Any insights are much appreciated.


Solution

  • Haskell's type inference is very clever! I can't tell you how this actually gets inferred, but let's walk through how it might be. The reality is probably not too far off. The type signature is actually not required in this case.

    foldTree f = go where
        go (Node x ts) = f x (map go ts)
    

    foldTree is defined to take an argument, and go is defined to take an argument, so we know right from the start that these are functions.

    foldTree :: _a -> _b
    foldTree f = go where
        go :: _c -> _d
        go (Node x ts) = f x (map go ts)
    

    Now we see that f is called with two arguments, so it must actually be a function of (at least) two arguments.

    foldTree :: (_x -> _y -> _z) -> _b
    foldTree f = go where
        go :: _c -> _d
        go (Node x ts) = f x (map go ts)
    

    Since foldTree f = go, and go :: _c -> _d, the result type _b must actually be _c -> _d *:

    foldTree :: (_x -> _y -> _z) -> _c -> _d
    foldTree f = go where
        go :: _c -> _d
        go (Node x ts) = f x (map go ts)
    

    The second argument passed to f (of type _y) is map go ts. Since go :: _c -> _d, _y must be [_d]

    foldTree :: (_x -> [_d] -> _z) -> _c -> _d
    foldTree f = go where
        go :: _c -> _d
        go (Node x ts) = f x (map go ts)
    

    go matches its argument against Node x ts, and Node is a data constructor for Tree, so go's argument (_c) must be a Tree.

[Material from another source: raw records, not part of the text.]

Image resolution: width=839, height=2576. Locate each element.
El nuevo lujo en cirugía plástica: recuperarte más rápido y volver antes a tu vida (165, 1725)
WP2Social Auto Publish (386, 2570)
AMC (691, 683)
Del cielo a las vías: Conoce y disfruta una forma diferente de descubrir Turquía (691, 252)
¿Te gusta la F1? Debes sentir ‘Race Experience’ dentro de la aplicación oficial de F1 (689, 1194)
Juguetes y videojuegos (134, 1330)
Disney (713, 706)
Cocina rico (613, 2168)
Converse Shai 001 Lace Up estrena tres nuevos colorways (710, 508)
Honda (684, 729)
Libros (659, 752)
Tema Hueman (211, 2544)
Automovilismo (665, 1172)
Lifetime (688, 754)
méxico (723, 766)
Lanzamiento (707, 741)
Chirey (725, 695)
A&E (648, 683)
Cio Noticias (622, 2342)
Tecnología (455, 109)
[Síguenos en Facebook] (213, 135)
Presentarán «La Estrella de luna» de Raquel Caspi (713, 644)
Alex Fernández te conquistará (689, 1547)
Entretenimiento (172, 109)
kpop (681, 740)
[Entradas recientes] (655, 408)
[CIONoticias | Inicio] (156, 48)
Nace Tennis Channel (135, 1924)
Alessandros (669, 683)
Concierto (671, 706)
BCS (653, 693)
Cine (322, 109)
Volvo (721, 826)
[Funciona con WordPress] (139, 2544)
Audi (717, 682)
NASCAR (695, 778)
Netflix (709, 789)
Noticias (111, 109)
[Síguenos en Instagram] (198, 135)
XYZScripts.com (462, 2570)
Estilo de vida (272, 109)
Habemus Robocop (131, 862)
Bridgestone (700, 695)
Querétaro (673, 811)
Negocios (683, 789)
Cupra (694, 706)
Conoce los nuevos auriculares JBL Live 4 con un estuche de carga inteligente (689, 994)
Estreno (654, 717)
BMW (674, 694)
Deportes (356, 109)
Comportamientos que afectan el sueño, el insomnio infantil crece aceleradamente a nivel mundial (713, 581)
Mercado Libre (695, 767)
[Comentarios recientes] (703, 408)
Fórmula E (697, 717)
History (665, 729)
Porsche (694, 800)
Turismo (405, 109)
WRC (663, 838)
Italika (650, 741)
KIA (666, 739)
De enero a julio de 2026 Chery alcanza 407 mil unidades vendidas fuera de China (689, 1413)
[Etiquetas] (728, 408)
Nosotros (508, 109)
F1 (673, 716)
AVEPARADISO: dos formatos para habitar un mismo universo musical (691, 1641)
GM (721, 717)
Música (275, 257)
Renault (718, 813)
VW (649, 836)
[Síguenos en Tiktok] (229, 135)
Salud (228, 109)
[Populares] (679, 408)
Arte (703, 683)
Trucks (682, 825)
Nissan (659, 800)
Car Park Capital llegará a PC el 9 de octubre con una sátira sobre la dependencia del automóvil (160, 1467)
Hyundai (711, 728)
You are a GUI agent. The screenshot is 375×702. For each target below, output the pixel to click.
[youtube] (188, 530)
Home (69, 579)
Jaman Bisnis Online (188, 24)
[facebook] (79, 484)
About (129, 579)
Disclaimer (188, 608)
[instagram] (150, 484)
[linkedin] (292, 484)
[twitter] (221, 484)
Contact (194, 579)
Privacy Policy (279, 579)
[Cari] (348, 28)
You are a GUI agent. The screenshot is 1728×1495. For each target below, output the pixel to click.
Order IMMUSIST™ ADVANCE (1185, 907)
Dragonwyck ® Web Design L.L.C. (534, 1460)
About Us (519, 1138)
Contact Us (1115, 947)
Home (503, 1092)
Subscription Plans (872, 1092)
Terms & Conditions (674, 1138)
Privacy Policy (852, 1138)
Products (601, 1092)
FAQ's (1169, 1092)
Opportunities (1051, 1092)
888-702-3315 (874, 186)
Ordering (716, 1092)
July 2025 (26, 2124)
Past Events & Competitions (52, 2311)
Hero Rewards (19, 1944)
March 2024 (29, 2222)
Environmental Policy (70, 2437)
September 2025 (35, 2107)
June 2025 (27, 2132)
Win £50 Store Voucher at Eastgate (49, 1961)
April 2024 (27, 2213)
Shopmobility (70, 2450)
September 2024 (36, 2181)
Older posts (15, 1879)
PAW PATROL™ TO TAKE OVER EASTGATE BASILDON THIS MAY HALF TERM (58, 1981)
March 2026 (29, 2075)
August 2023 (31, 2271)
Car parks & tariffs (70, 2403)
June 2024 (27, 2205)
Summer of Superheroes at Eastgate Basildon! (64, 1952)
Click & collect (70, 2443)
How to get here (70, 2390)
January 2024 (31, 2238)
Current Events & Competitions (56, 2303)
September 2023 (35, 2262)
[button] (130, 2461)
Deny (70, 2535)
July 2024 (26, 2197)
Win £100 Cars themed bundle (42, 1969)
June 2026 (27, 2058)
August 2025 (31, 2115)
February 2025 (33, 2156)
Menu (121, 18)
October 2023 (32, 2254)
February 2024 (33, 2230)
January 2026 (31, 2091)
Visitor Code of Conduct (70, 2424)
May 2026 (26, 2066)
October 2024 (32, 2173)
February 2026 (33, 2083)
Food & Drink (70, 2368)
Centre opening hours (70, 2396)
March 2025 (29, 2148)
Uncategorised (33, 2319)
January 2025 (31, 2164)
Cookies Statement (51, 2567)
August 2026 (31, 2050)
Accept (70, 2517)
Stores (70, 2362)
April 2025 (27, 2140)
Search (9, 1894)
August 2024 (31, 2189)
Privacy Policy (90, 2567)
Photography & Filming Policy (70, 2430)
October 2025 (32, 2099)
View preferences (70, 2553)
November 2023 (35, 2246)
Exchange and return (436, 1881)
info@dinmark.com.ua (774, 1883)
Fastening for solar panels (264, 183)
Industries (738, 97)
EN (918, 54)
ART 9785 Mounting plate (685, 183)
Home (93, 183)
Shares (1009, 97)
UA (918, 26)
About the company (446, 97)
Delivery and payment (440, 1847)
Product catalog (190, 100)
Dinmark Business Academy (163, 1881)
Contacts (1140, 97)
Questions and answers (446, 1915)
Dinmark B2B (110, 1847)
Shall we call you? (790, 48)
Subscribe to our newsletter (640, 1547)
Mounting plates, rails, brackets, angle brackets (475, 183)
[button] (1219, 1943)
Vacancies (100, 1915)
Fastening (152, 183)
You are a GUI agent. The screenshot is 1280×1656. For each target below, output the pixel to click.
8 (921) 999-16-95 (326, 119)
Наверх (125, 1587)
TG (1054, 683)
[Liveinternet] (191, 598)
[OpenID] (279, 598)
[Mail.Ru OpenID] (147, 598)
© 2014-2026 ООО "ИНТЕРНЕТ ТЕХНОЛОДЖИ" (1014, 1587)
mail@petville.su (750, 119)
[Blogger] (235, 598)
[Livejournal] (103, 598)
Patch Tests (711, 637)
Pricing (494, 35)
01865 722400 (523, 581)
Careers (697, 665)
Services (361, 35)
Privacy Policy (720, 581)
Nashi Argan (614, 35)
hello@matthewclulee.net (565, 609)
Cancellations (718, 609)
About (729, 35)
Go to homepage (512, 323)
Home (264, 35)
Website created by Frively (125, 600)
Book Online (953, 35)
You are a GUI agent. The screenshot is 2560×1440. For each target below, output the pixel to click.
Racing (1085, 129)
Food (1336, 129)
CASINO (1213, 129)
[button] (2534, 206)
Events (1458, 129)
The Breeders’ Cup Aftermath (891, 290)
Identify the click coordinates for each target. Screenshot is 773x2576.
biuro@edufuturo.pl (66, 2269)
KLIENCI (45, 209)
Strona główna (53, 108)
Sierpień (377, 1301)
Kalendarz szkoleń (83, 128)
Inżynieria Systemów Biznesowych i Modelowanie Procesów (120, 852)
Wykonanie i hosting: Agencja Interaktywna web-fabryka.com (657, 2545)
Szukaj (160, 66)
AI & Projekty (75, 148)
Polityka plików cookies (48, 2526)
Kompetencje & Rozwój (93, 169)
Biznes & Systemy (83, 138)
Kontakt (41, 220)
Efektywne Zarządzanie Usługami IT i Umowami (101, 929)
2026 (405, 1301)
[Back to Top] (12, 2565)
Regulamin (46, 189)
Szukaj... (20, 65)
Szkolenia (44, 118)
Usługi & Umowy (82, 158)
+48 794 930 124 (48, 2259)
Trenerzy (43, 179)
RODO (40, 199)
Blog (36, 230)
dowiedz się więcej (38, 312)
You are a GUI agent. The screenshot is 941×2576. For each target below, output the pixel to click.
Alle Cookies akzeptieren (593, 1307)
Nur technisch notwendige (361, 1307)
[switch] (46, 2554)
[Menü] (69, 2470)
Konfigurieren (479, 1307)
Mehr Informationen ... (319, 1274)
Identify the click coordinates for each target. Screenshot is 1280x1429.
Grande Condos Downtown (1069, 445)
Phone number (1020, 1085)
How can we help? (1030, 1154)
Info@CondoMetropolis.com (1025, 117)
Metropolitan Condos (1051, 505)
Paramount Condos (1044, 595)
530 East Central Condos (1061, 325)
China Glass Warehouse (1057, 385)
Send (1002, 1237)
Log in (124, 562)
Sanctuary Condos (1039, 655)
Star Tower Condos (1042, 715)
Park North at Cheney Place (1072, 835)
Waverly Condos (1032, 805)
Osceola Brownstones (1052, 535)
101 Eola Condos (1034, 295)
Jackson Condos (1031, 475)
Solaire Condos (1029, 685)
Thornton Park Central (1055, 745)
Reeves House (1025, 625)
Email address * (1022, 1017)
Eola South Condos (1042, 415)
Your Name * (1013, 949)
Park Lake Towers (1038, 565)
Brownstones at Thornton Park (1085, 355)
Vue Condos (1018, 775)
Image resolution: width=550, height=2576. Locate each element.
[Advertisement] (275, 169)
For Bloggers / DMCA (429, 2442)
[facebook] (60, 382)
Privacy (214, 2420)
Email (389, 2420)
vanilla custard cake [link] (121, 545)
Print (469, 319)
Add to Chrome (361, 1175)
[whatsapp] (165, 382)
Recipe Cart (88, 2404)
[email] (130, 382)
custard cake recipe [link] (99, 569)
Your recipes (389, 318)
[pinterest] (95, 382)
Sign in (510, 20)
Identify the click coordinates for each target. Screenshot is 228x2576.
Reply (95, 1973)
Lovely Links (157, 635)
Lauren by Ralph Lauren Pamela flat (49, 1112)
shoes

    foldTree :: (_x -> [_d] -> _z) -> Tree _p -> _d
    foldTree f = go where
        go :: Tree _p -> _d
        go (Node x ts) = f x (map go ts)
    

    The first field of the Node constructor is passed as the first argument of f, so _x and _p must be the same:

    foldTree :: (_x -> [_d] -> _z) -> Tree _x -> _d
    foldTree f = go where
        go :: Tree _x -> _d
        go (Node x ts) = f x (map go ts)
    

    Since go _ is defined as f _ _, they must have results of the same type, so _z is _d:

    foldTree :: (_x -> [_d] -> _d) -> Tree _x -> _d
    foldTree f = go where
        go :: Tree _x -> _d
        go (Node x ts) = f x (map go ts)
    

    Whew. Now the compiler checks to make sure these types work out (which they do), and it "generalizes" them from "metavariables" (variables that mean the inference engine doesn't know what type they represent) to quantified type variables (variables that are definitely polymorphic), and it gets

    foldTree :: forall a b. (a -> [b] -> b) -> Tree a -> b
    foldTree f = go where
        go :: Tree a -> b
        go (Node x ts) = f x (map go ts)
    

    The reality is a bit more complicated, but this should give you the gist.

    [*] This step is a bit of a cheat. I'm ignoring a feature called "let generalization", which isn't needed in this context and which is actually disabled by several language extensions in GHC Haskell.